When discussing the exhibition with Peter Puklus and Radek Brousil, we didn’t talk about these TV series. However, I’m sure they had watched them as well, at least occasionally, and found in them the prefigurations of manhood that they were later forced to reassess and throw away, along with many other men who no longer feel part of the “man’s world”. I want to believe that this world is steadily declining, yet its images, perpetuated on and on, still dominate the imagination of most people. With this exhibition centred around counter-hegemonic images of manhood Brousil and Puklus enter an imaginary battlefield. Raising questions about the nature of the modern man, which is the leitmotiv of the show, is general on the one hand, while on the other it is anchored in the personal experience of the artists.

They were both born in 1980, and their work is rooted in the photographic medium, without being bound by conventions of what a photograph is and what it should look like. They learnt about each other through an artists’ residence centre in Banská Štiavnica, and a certain fascination with the similarity of their work – which at some moments had an air of them being each other’s creative double – has culminated in a joint exhibition in the Mem gallery. This, however, also brought to light distinct differences between the artists: while Radek Brousil seeks the most up-to-date language for his works, Péter Puklus has long focused on the fine-tuning of his own idiolect.
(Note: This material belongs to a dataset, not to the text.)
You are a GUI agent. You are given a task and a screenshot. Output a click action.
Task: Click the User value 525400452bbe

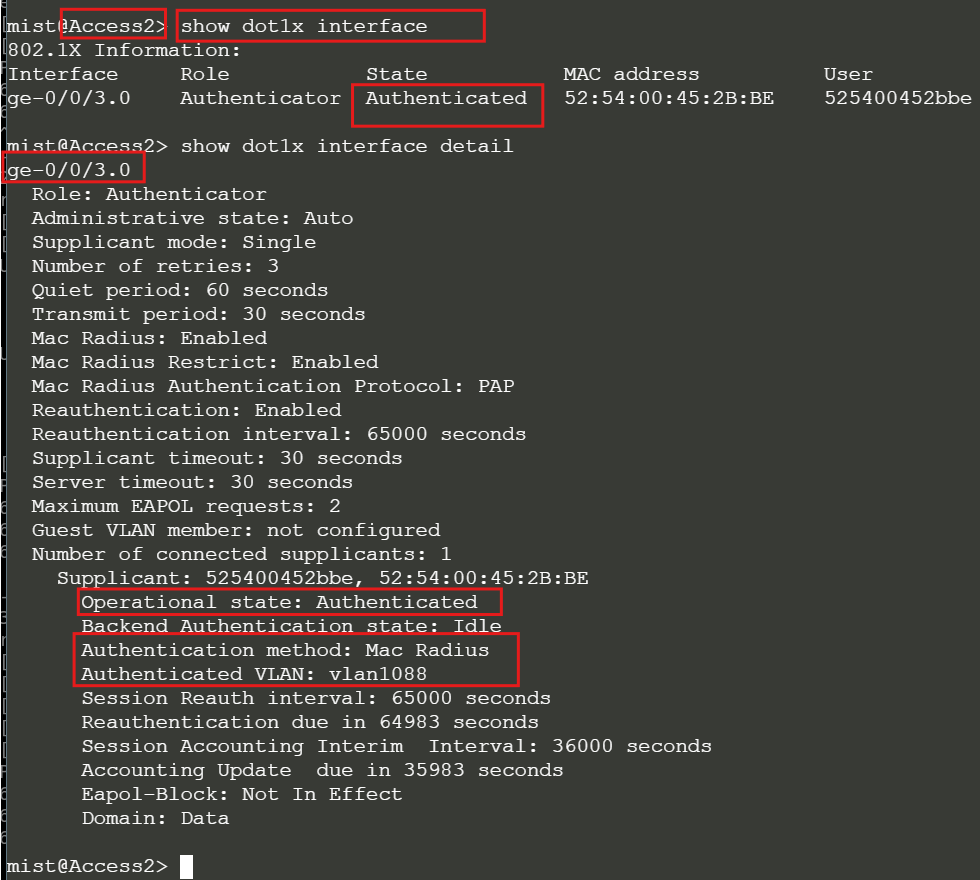click(x=897, y=98)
The exhibition entitled briefly Stupid can be viewed as a double introspection developed in a dialogue. Specific experience and attitudes, particular concerns, uncertainties and desires are transformed into symbolic contents that are more universal and leave space for an empathetic identification. In a divided world in which listening to others seems more difficult than flying to the Moon, the understanding born of empathy appears to be the highest purpose of art.